The Theosophical Forum – February 1941

ANCIENT MYTHS AND SYMBOLS — Ginevra Munson

The wisest among early mankind, in order to hand down their knowledge for future generations of those aspiring to higher things, imbodied their store of wisdom in myths and symbols. The keys to these symbols were kept secret from the uninitiated, hidden in caves and vaults and secret crypts.

The Tree-Myths were the most popular for explaining how the spirit of Life descended into physical matter. We find the Aswattha Tree of the Hindus, "whose roots grow above and its branches below, and the leaves of which are the Vedas." And there is the Yggdrasil of the Scandinavians, the eternal sacred tree; the Zampun of the Tibetans; Gogard, the sacred Tree of the Avesta, the Persian sacred scripture. In ancient Egypt the initiates into the Mysteries were even called "trees."

In the Eddas is described how "the first root of the Yggdrasil ran under the fountain of Life, the second root was under the well of Wit and Wisdom, the third reached into heaven."

The ancient Akkadians represented a tree in the Garden of Eden: "it grew in the center of the earth, its roots went down into the watery deeps, where the god of wisdom had his seat; it became green and teemed with fertility; its leaves formed the couch of the primeval mother. Into the heart of its holy house hath no man entered. There is the home of the mighty mother who passes across the sky," wrote an ancient scribe.

It is the most beautiful of all myths, the Universal-Tree! It was beneath the sacred Bodhi Tree that Gautama attained to Buddhahood in spite of all the tempters that assailed him. Here he overcame all the powers of darkness by his own enlightenment and his love for all mankind.

Then there are other symbols. The bird, the dragon, the serpent, the fish, the crocodile, all were much used in esoteric teaching.

The American Indian myths and symbols were all drawn from the forces of nature and the elements of water, fire, air, and earth.

The clouds, winds, rain and lightning were all thought of among them as agents of the Great Spirit. The four winds were identified with the four cardinal points, north, south, east and west. The four ancestors of the human race were supposed to come from the four winds. Michabo of the Algonquin tribe was their highest deity, called Light or the Dawn, the Sun in the East. The peoples of South America, the Peruvians, the ancient Toltecs and Incas had their God of Light who came from the East.

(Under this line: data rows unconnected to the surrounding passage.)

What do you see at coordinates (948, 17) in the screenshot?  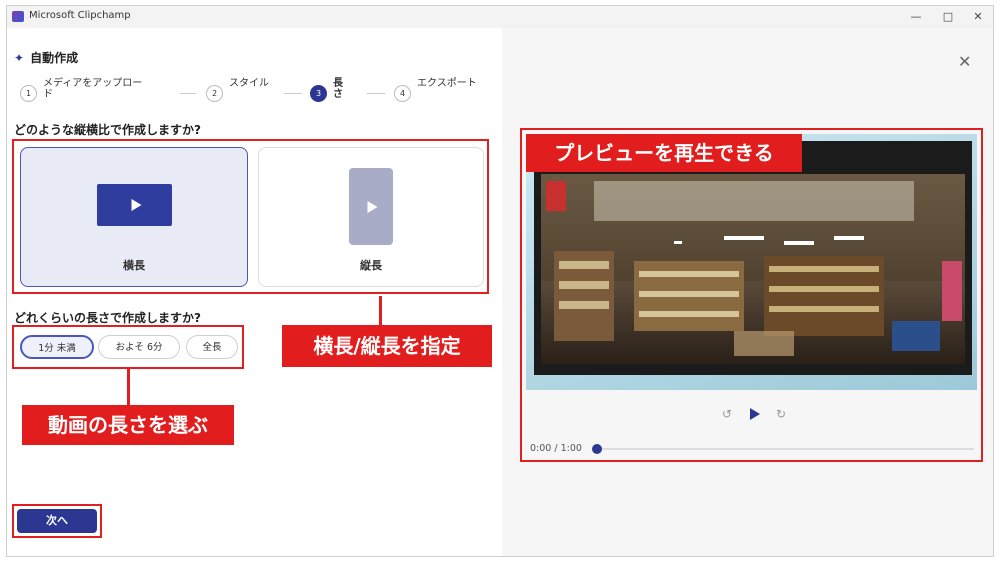 I see `maximize-button: □` at bounding box center [948, 17].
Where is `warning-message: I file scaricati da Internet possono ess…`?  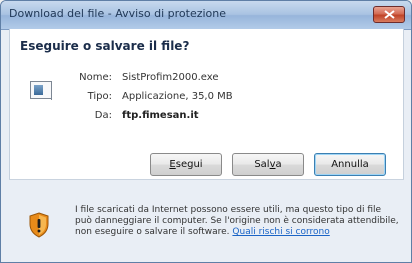 warning-message: I file scaricati da Internet possono ess… is located at coordinates (238, 222).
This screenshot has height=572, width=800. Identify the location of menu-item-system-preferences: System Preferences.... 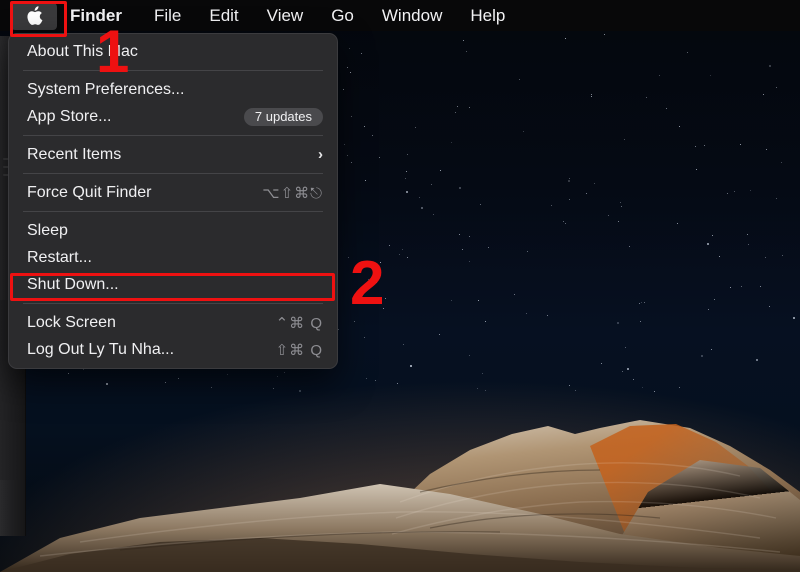
(173, 90).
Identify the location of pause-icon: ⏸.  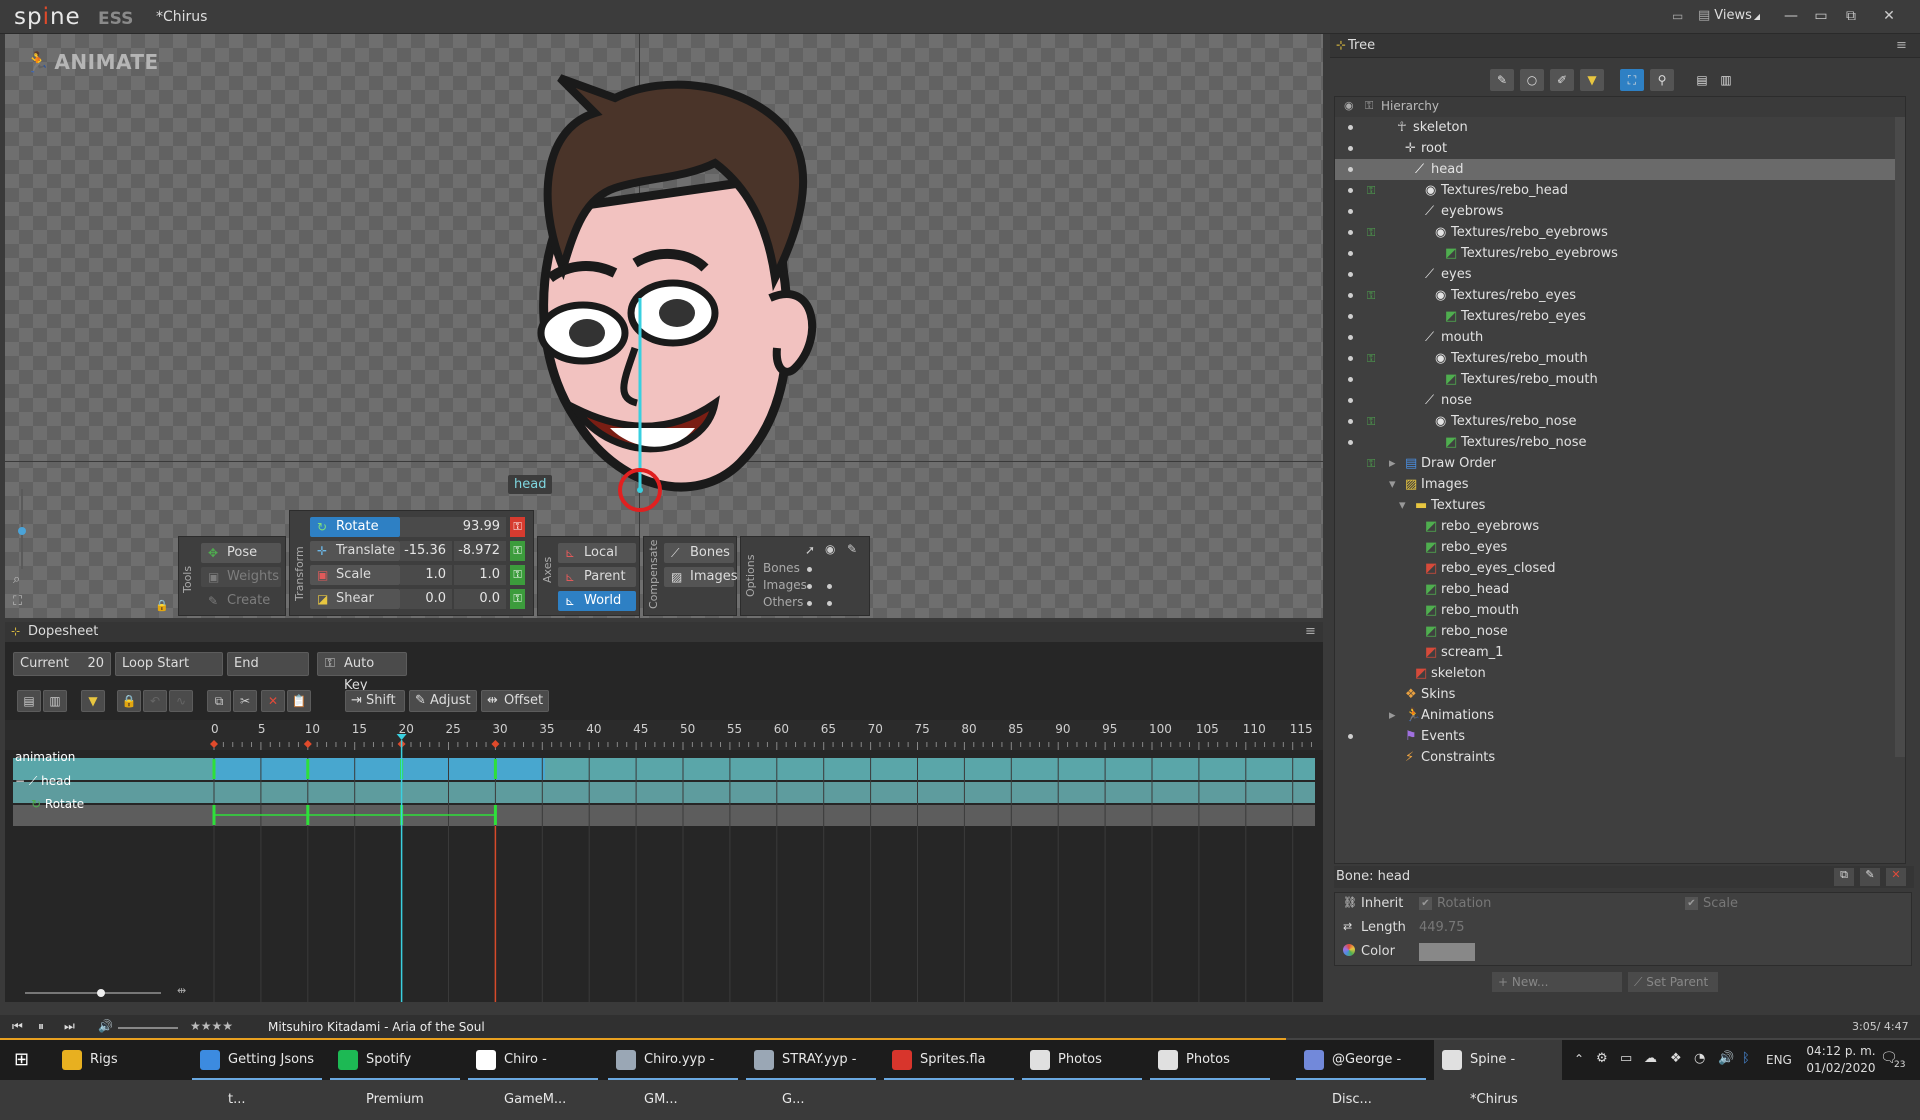
(41, 1026).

All the American tribes of both continents had their flood myths, in striking similitude with the religious records of all nations in which cosmic and terrestrial events are recorded. And this fact in itself seems conclusive proof that the Ancient Wisdom was the heritage of, and was known to, all primitive races of mankind from pole to pole.

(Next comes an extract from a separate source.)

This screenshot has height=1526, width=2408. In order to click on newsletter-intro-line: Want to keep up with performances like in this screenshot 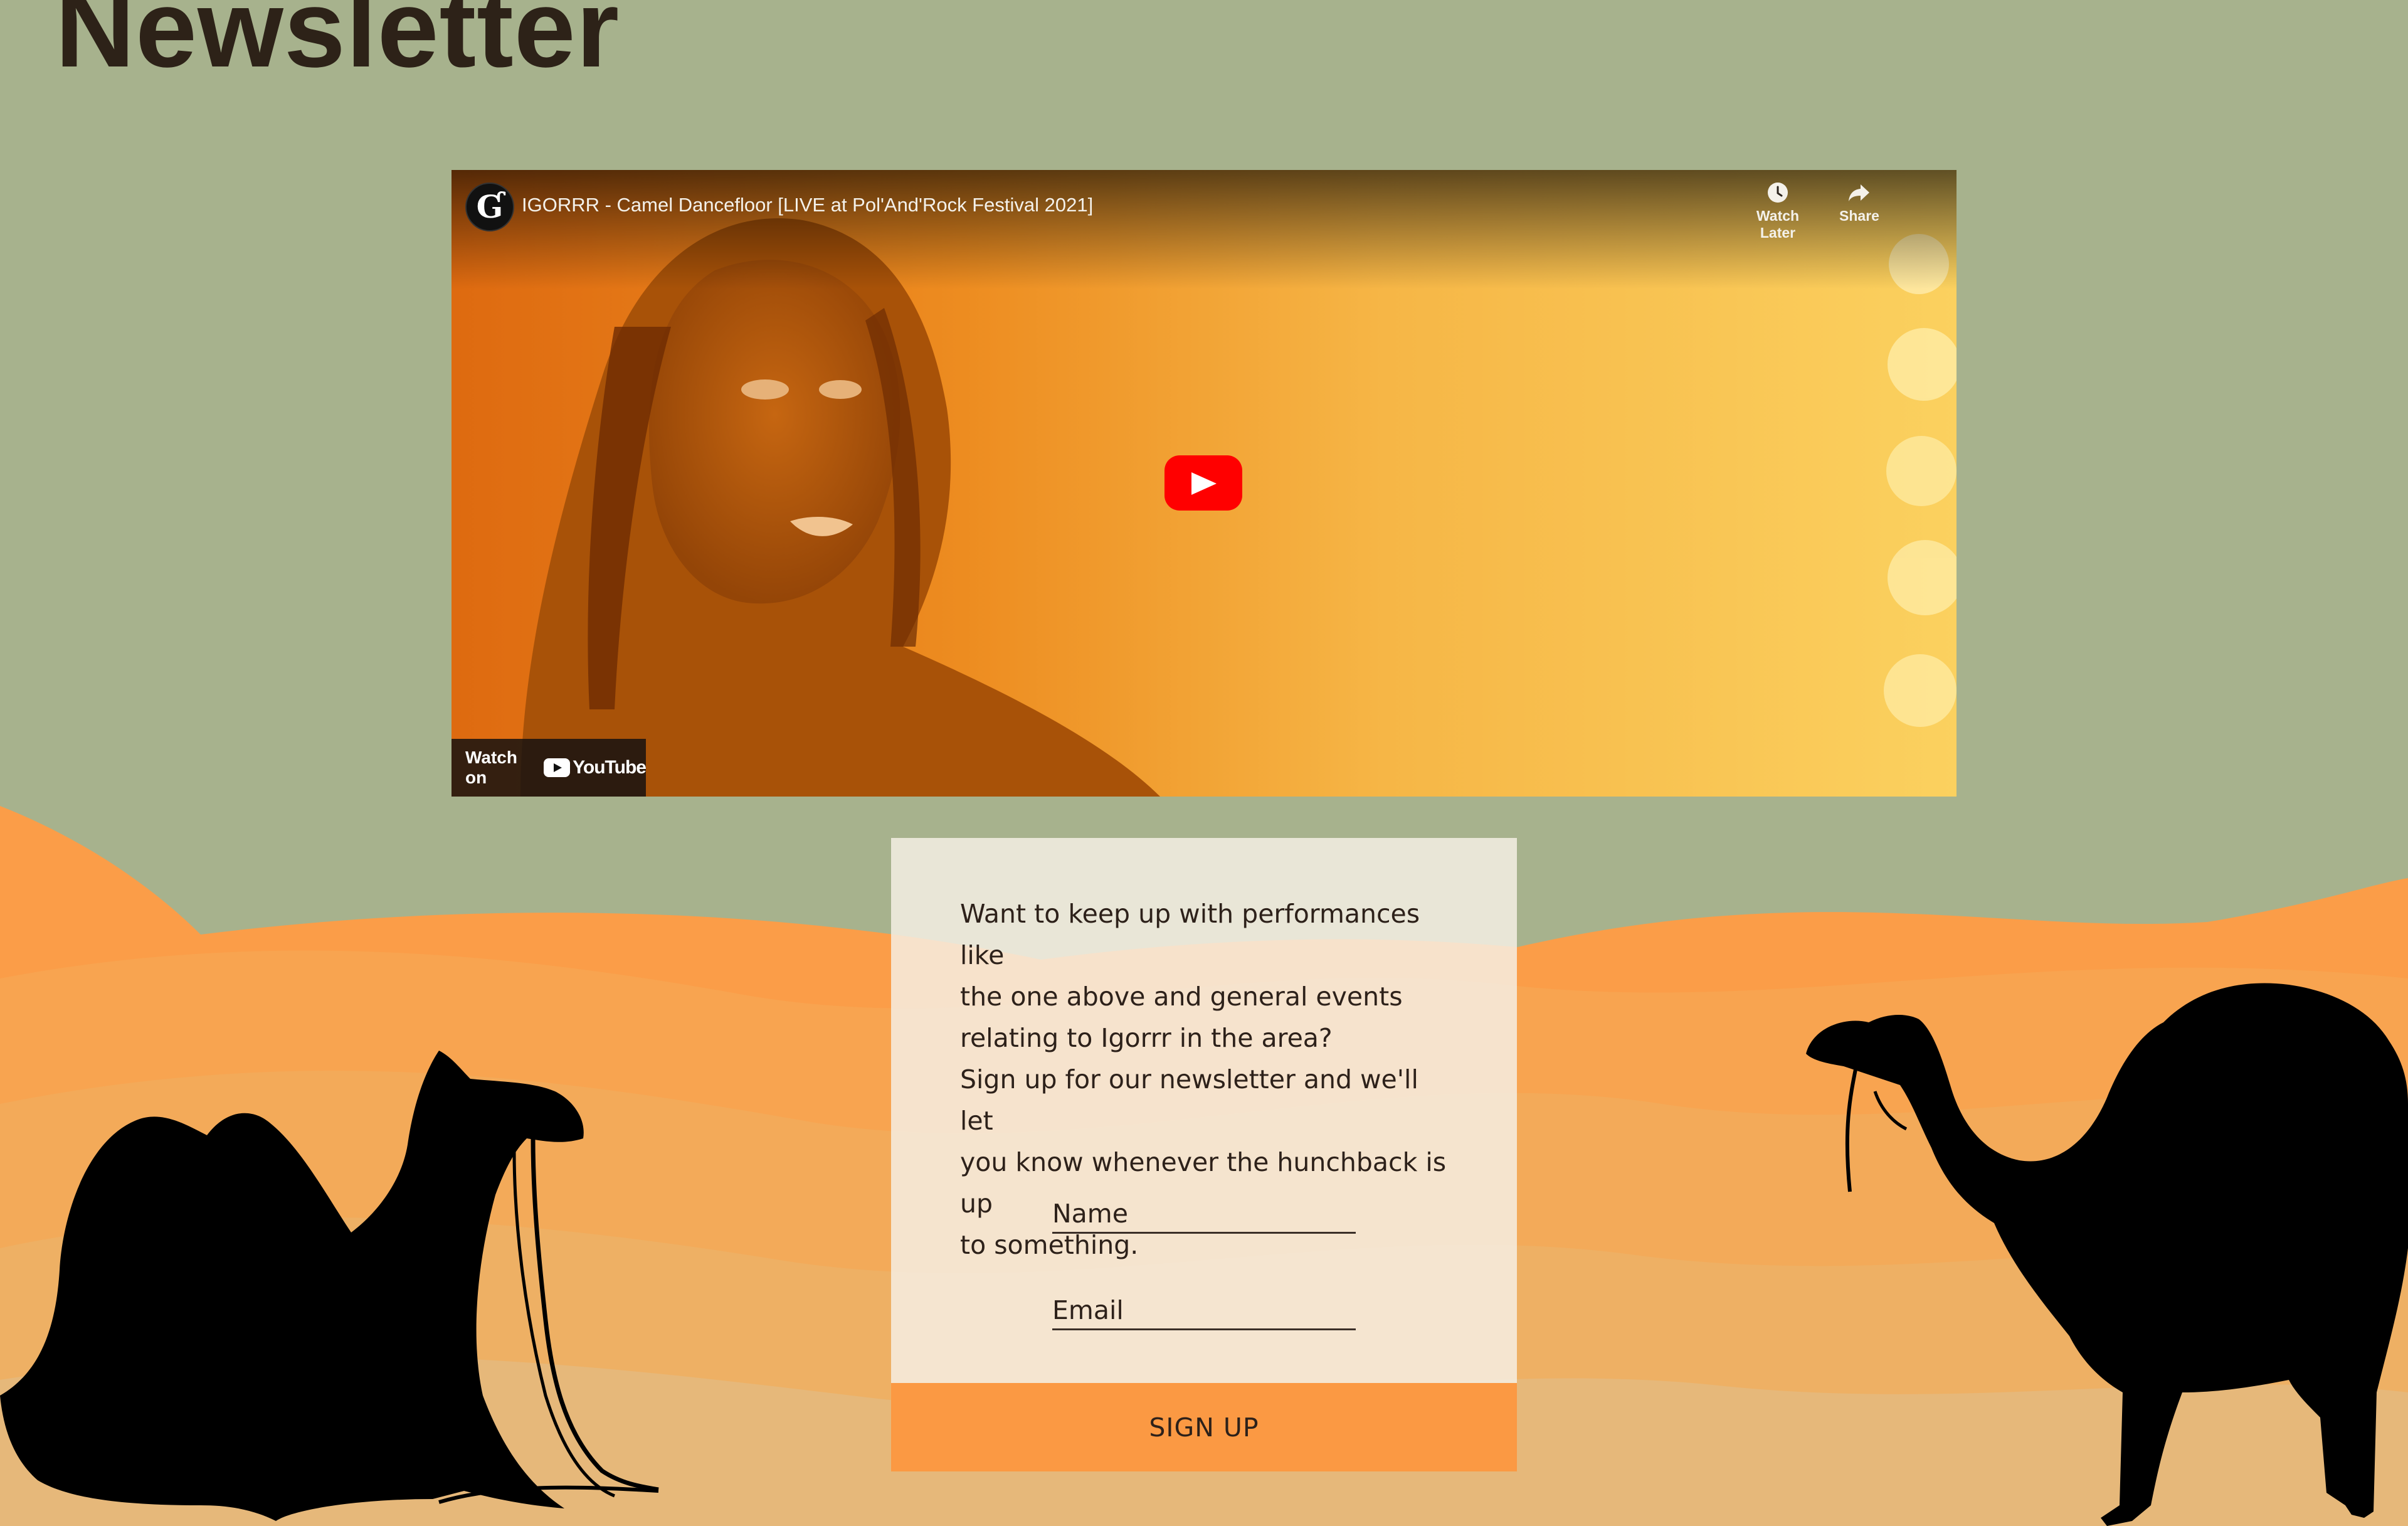, I will do `click(1190, 934)`.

The myth of the golden Egg laid by the Swan of Eternity, Kala-hansa, tells the story of the origin of universes and all forms of life within them, born of the invisible essence that is within every atom of space. And there are more elaborate series of symbols which tell the full story of evolution. H. P. Blavatsky, in I sis Unveiled, (I, 348) describes a picture telling of the doctrine of the cycles, which covers "a whole inner wall of a subterranean temple in the neighborhood of a great Buddhistic pagoda, . . ." To quote in full:

Imagine a given point in space as the primordial one; then with compasses draw a circle around this point; where the beginning and the end unite together, emanation and reabsorption meet. The circle itself is composed of innumerable smaller circles, like the rings of a bracelet, and each of these minor rings forms the belt of the goddess which represents that sphere. As the curve of the arc approaches the ultimate point of the semi-circle — the nadir of the grand cycle — at which is placed our planet by the mystical pointer, the face of each successive goddess becomes more dark and hideous than European imagination is able to conceive. Every belt is covered with the representations of plants, animals, and human beings, belonging to the fauna, flora, and anthropology of that particular sphere. There is a certain distance between each of the spheres, purposely marked; for, after the accomplishment of the circles through various transmigrations, the soul is allowed a time of temporary nirvana, during which space of time the atma loses all remembrance of past sorrows. The intermediate ethereal space is filled with strange beings. Those between the highest ether and the earth below are the creatures of a "middle nature"; nature-spirits, or, as the kabalists term it sometimes, the elementary.

This, picture is either a copy of the one described to posterity by Berosus. the priest of the temple of Belus, at Babylon, or the original. We leave it to the shrewdness of the modern archaeologist to decide.

This is a wonderful symbolic picture and quite in agreement with the Secret Doctrine teaching about the formation of the earth and its inhabitants in evolutionary development.